The Media Oxpecker: Are You a 'Standout' on Google News?

september 30, 2011  03:06 pm
The Media Oxpecker: Are You a 'Standout' on Google News?
This Week's Winner: The Butt Guardian
Every Friday we round up media & tech industry news you may have missed while you were busy guarding the butts of San Francisco.
  • Picking up where we left off last week on the changes to Facebook's homepage and profile pages, AAN-pal Vadim Lavrusik has an explainer, "What Facebook’s latest updates mean for journalists," over at the Nieman Journalism Lab.

    Lavrusik breaks down the new "subscribe" feature, the "timeline" profile format, and what the real-time homepage ticker means for news organizations.

    The takeaway: The central News Feed highlights "top stories" based on what's popular among your friends and the types of news items you've liked or interacted with in the past, and the smaller Real-Time Ticker on the right is meant to expose you to breaking news, faster. So one portion is ruled by fancy algorithms that will continue to learn from you and improve over time, and the other portion essentially acts as a Twitter feed.

    But not everyone is a fan of the new changes. Gizmodo's Mat Honan decries the "forced exposure" of passive sharing social apps such as Spotify and the Washington Post Social Reader, while The Atlantic's Alexis Madrigal asks whether a computer algorithm is capable of understanding the concept of "meaning."

  • Last weekend Google News unveiled its new "Standout" tag, which is designed to highlight "exceptional original reporting, deep investigative work, scoops and exclusives, and various special projects that quite clearly stand out."

    By adding a small piece of code to the header of the story, publications can nudge Google News to spotlight that particular story:
    Standout is only one signal among many — it won’t on its own influence stories’ placement on Google News — but it’s one way for news orgs to tell Google, essentially, “This is our best stuff.” (And then to ask Google: “Um, could you please highlight it?”)

    They've also implemented controls to prevent websites from abusing the system:
    But what’s to prevent web sites from marking every story they publish as “standout”? Google is limiting news organizations from tagging their own content more than seven times per week; blow past that speed limit and your tagged content will get throttled or ignored outright.

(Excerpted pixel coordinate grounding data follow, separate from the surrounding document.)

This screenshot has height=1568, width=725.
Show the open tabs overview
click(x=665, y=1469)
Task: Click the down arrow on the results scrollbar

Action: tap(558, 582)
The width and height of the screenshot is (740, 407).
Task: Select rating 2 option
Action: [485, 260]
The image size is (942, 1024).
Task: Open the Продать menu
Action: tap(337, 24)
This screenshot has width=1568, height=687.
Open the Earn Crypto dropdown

    One aspect of the Standout tag that's getting a lot of attention is the ability to tag other people's work as "standout," essentially encouraging publications to play nice with one another and recognize each others' work. (There's no limit to how often you can standout other pubs' work.) But will old school news outlets, who are already loathe to link out to their competitors, play along? Google is betting that positive reinforcement will nudge them in the right direction.

  • Groupon is trying to remedy its one-night-stand reputation with "Groupon Rewards," which aims to increase customer loyalty for its merchants.

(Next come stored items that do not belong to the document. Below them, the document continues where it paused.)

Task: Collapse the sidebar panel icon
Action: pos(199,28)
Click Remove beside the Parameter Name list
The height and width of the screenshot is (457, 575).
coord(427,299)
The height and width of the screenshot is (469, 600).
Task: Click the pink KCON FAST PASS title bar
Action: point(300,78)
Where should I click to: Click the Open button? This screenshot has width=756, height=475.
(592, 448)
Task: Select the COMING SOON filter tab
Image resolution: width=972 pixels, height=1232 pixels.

  • "We are concerned that the current U.S. economic malaise will aggravate the ongoing secular pressure on Gannett's newspaper-publishing business," said S&P, which lowered Gannett's credit rating from positive to stable.

  • Los Angeles Times executives are "expecting a really bad fourth quarter":
    [Pressman Ed] Padgett said a senior vice president told the pressroom "we’ve got three years more of printing the hard copy Times before they shut it down. Our plant manager says five years."

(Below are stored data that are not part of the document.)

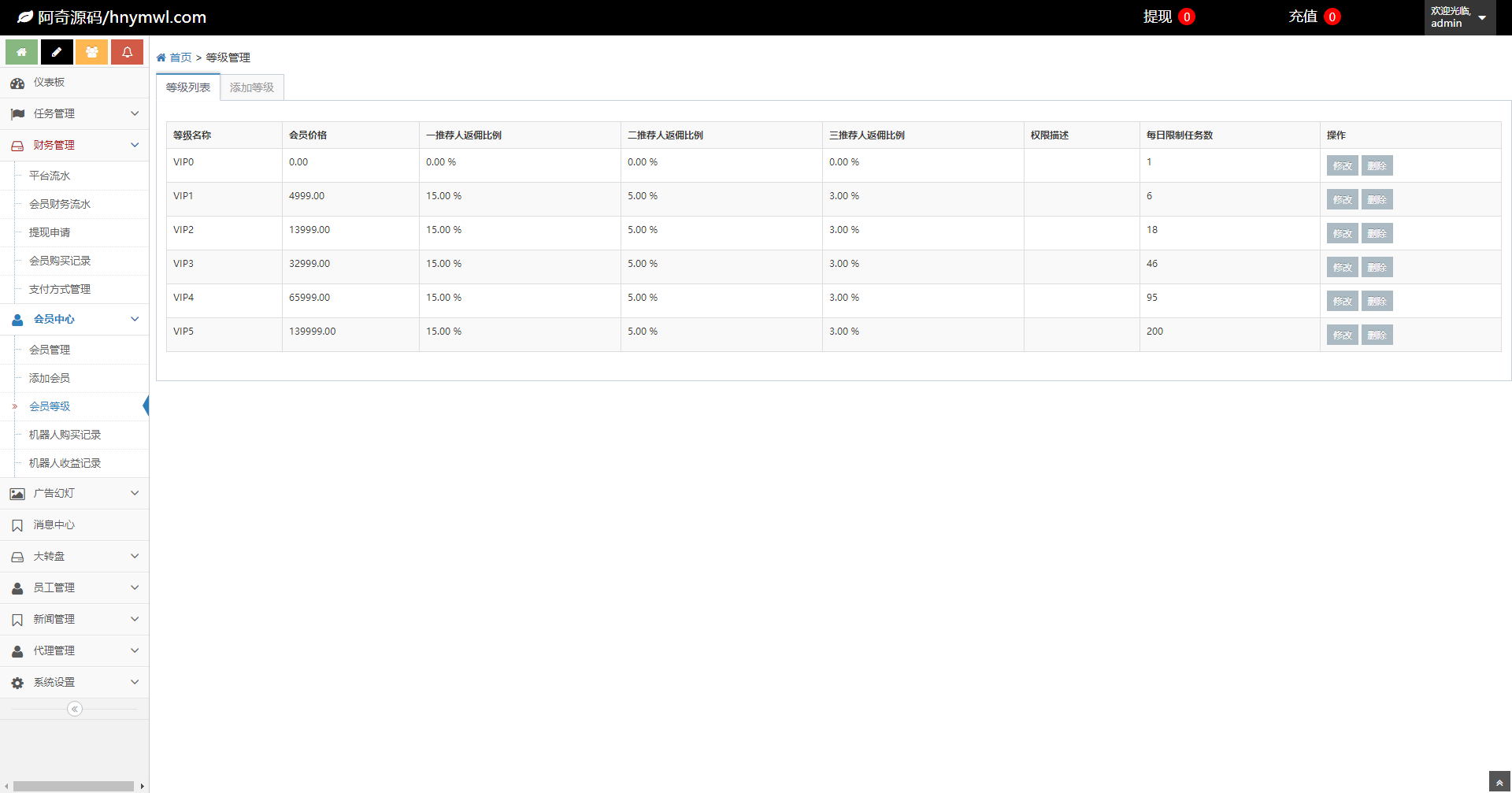Click the green home shortcut icon
1512x793 pixels.
point(21,52)
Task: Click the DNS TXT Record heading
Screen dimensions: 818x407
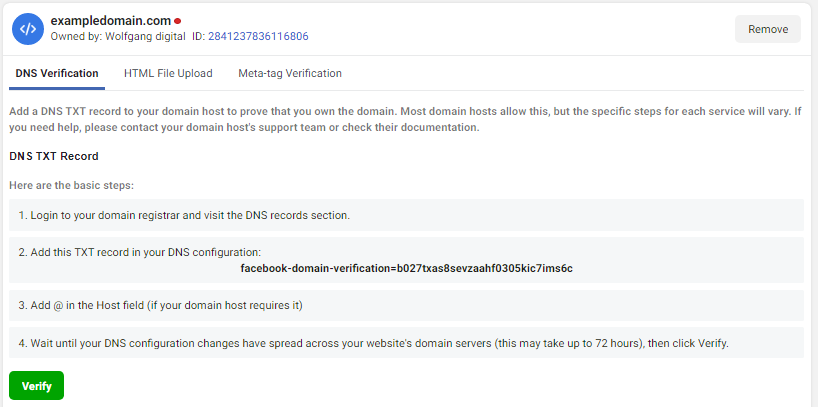Action: pos(54,156)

  • About.com, the content-farmy division of the New York Times Co., "is eliminating 15 of the 22 full or part-time positions in the editorial department."

  • Are you using third-party apps to post your content on Facebook? It might be hurting your page engagement.

  • And why does Facebook work for all, but Twitter just for some? Nick Bilton cracks it up to the former's intuitive interface.

  • How can publishers overcome the abundance of mobile ad inventory? By targeting specific audiences and pushing beyond static display ads in favor of interactive ads.

  • Facebook ads, which account for one out of every three ad impressions in the U.S., are taking spending away from display, not search.

  • The Wall Street Journal revised its privacy policy to allow the site to connect personally identifiable information with web browsing data without user consent.

  • Apps rule the mobile world, but HTML5 is spreading and promises to level the playing field.

  • And finally, Google Analytics has released a new real-time reporting feature, much to the delight of Chartbeat addicts.